*** Begin section ***
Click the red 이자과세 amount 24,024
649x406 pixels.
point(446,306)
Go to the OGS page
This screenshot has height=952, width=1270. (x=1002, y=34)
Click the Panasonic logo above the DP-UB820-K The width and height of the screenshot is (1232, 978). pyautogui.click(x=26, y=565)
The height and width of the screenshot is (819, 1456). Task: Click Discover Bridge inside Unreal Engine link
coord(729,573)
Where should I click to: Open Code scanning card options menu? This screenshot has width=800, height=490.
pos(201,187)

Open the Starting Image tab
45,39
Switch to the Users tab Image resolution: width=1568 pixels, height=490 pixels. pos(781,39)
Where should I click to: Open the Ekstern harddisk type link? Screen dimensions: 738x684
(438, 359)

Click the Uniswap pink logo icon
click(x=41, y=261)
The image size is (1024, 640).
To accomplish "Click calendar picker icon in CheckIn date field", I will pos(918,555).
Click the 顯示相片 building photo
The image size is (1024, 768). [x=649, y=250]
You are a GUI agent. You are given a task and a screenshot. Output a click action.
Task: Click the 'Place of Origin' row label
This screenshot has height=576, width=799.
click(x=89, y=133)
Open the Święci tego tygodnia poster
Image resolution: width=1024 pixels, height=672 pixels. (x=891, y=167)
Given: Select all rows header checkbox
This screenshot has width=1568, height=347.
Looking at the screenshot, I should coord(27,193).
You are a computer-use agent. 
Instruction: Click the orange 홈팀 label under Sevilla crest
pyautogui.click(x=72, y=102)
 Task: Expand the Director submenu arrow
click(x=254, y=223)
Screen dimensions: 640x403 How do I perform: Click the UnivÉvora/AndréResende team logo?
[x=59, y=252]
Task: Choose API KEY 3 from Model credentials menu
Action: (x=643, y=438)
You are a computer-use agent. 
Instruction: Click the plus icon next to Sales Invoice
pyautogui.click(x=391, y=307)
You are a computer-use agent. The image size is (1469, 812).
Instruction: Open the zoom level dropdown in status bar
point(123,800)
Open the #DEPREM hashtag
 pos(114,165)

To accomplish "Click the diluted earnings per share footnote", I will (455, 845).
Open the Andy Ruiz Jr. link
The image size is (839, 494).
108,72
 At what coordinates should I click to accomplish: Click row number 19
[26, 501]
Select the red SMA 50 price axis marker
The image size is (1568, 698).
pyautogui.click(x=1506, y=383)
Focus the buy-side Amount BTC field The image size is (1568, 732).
*** End section ***
# Exercise details:
Reproduce the whole listing so that each line matches the original exactly.

# Solution to the exercise:
Click the red 이자과세 amount 24,024
649x406 pixels.
point(446,306)
Go to the OGS page
This screenshot has height=952, width=1270. (x=1002, y=34)
Click the Panasonic logo above the DP-UB820-K The width and height of the screenshot is (1232, 978). pyautogui.click(x=26, y=565)
The height and width of the screenshot is (819, 1456). Task: Click Discover Bridge inside Unreal Engine link
coord(729,573)
Where should I click to: Open Code scanning card options menu? This screenshot has width=800, height=490.
pos(201,187)

Open the Starting Image tab
45,39
Switch to the Users tab Image resolution: width=1568 pixels, height=490 pixels. pos(781,39)
Where should I click to: Open the Ekstern harddisk type link? Screen dimensions: 738x684
(438, 359)

Click the Uniswap pink logo icon
click(x=41, y=261)
The image size is (1024, 640).
To accomplish "Click calendar picker icon in CheckIn date field", I will pos(918,555).
Click the 顯示相片 building photo
The image size is (1024, 768). [x=649, y=250]
You are a GUI agent. You are given a task and a screenshot. Output a click action.
Task: Click the 'Place of Origin' row label
This screenshot has height=576, width=799.
click(x=89, y=133)
Open the Święci tego tygodnia poster
Image resolution: width=1024 pixels, height=672 pixels. (x=891, y=167)
Given: Select all rows header checkbox
This screenshot has width=1568, height=347.
Looking at the screenshot, I should coord(27,193).
You are a computer-use agent. 
Instruction: Click the orange 홈팀 label under Sevilla crest
pyautogui.click(x=72, y=102)
 Task: Expand the Director submenu arrow
click(x=254, y=223)
Screen dimensions: 640x403 How do I perform: Click the UnivÉvora/AndréResende team logo?
[x=59, y=252]
Task: Choose API KEY 3 from Model credentials menu
Action: (x=643, y=438)
You are a computer-use agent. 
Instruction: Click the plus icon next to Sales Invoice
pyautogui.click(x=391, y=307)
You are a computer-use agent. The image size is (1469, 812).
Instruction: Open the zoom level dropdown in status bar
point(123,800)
Open the #DEPREM hashtag
 pos(114,165)

To accomplish "Click the diluted earnings per share footnote", I will (455, 845).
Open the Andy Ruiz Jr. link
The image size is (839, 494).
108,72
 At what coordinates should I click to accomplish: Click row number 19
[26, 501]
Select the red SMA 50 price axis marker
The image size is (1568, 698).
pyautogui.click(x=1506, y=383)
Focus the buy-side Amount BTC field The image size is (1568, 732).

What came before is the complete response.